[YOUR ASSIGNMENT] For the material below, output exactly the span from the line with "Big Data (144, 1569)" to the line with "Karas verteidigt günstige", including both, and nothing besides.

[DATA SUPPLIED]

•••

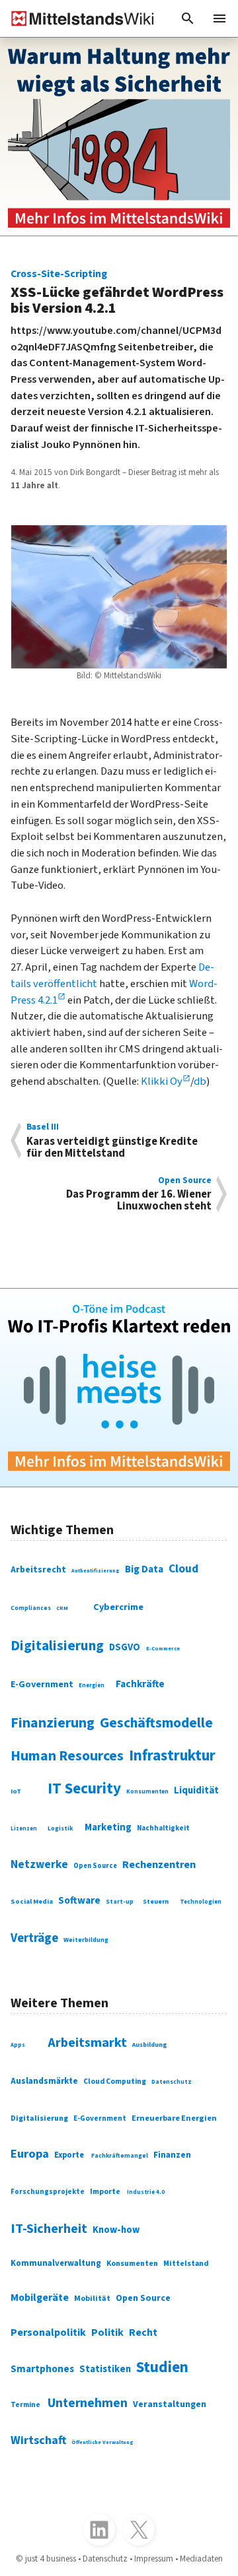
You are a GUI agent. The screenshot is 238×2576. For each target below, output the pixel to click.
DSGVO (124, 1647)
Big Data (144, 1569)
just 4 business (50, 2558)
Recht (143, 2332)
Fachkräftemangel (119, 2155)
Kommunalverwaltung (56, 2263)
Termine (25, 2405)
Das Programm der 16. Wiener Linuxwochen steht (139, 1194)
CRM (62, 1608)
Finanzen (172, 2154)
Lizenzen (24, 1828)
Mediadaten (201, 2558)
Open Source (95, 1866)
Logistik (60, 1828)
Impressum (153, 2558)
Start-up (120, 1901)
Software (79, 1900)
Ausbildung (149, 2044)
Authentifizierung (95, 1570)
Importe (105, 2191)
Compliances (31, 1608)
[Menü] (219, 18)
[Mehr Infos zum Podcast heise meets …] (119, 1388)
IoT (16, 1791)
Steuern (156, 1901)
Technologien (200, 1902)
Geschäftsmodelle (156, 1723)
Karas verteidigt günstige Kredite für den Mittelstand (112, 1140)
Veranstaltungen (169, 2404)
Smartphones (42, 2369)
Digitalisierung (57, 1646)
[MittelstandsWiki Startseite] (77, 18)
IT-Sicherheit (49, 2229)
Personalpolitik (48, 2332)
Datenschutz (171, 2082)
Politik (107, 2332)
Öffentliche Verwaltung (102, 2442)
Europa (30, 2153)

•••

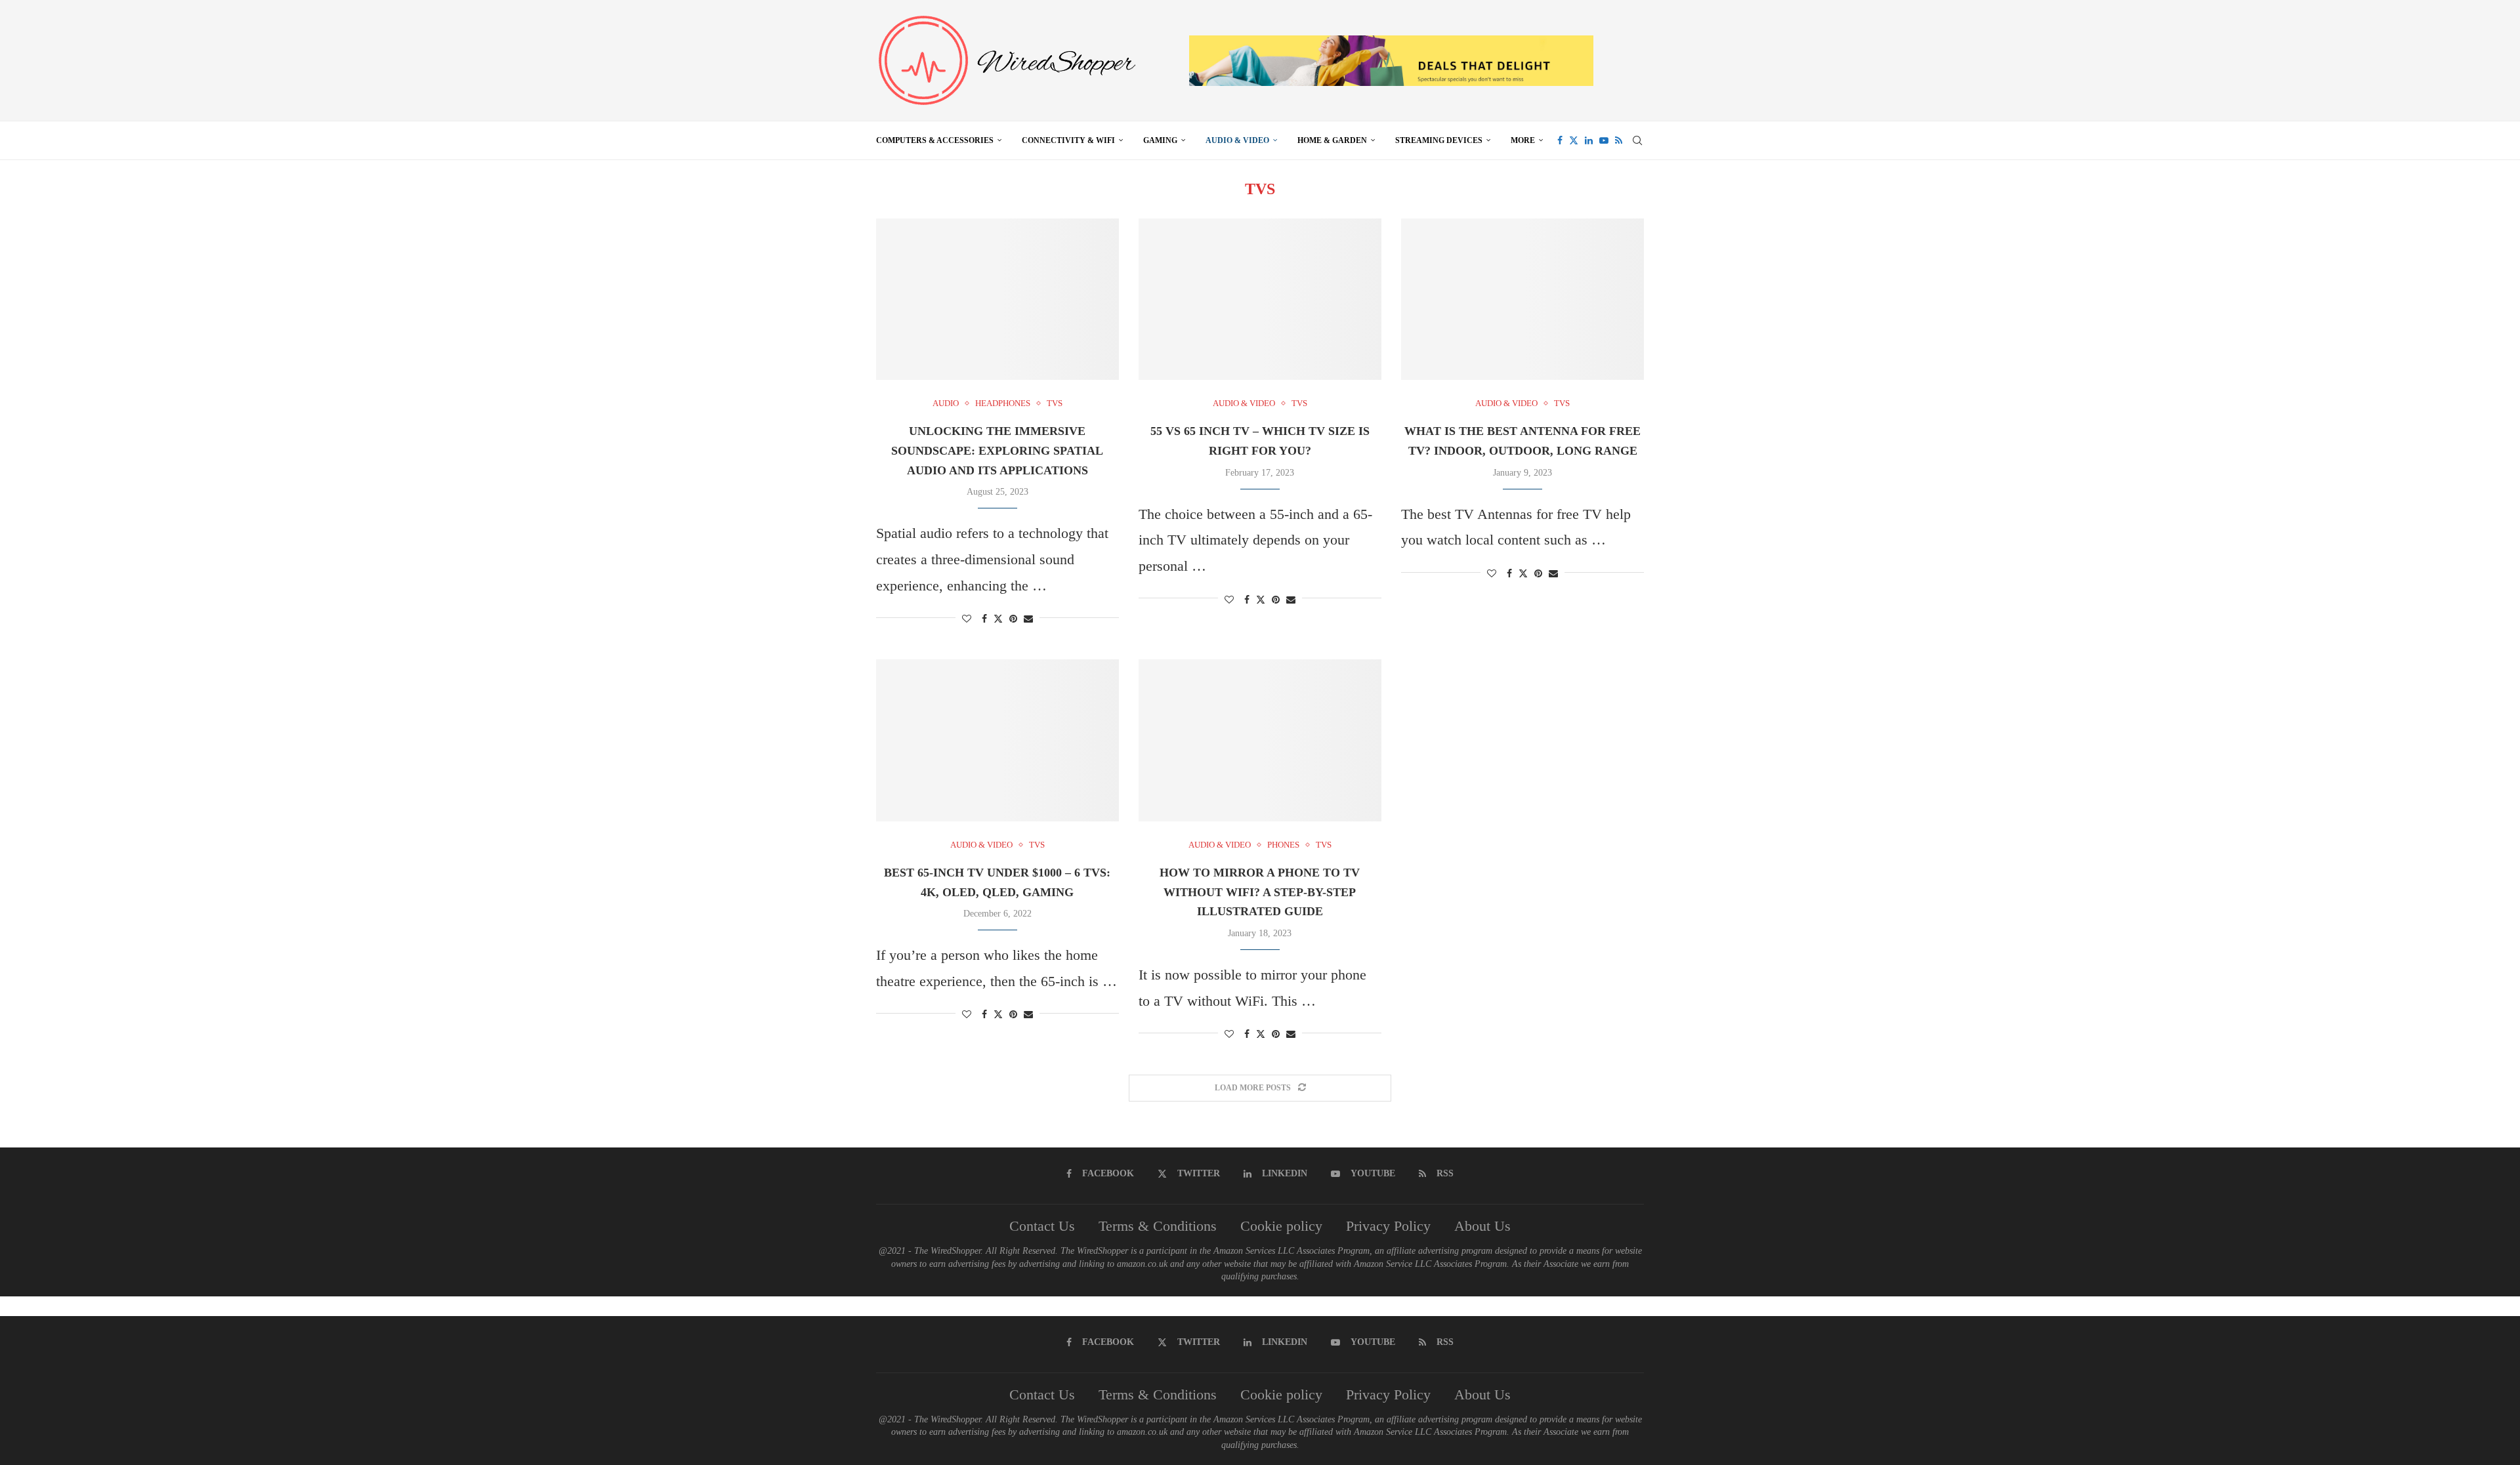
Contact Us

•••

[RESPONSE TO THE TASK]
Big Data (144, 1569)
just 4 business (50, 2558)
Recht (143, 2332)
Fachkräftemangel (119, 2155)
Kommunalverwaltung (56, 2263)
Termine (25, 2405)
Das Programm der 16. Wiener Linuxwochen steht (139, 1194)
CRM (62, 1608)
Finanzen (172, 2154)
Lizenzen (24, 1828)
Mediadaten (201, 2558)
Open Source (95, 1866)
Logistik (60, 1828)
Impressum (153, 2558)
Start-up (120, 1901)
Software (79, 1900)
Ausbildung (149, 2044)
Authentifizierung (95, 1570)
Importe (105, 2191)
Compliances (31, 1608)
[Menü] (219, 18)
[Mehr Infos zum Podcast heise meets …] (119, 1388)
IoT (16, 1791)
Steuern (156, 1901)
Technologien (200, 1902)
Geschäftsmodelle (156, 1723)
Karas verteidigt günstige Kredite für den Mittelstand (112, 1140)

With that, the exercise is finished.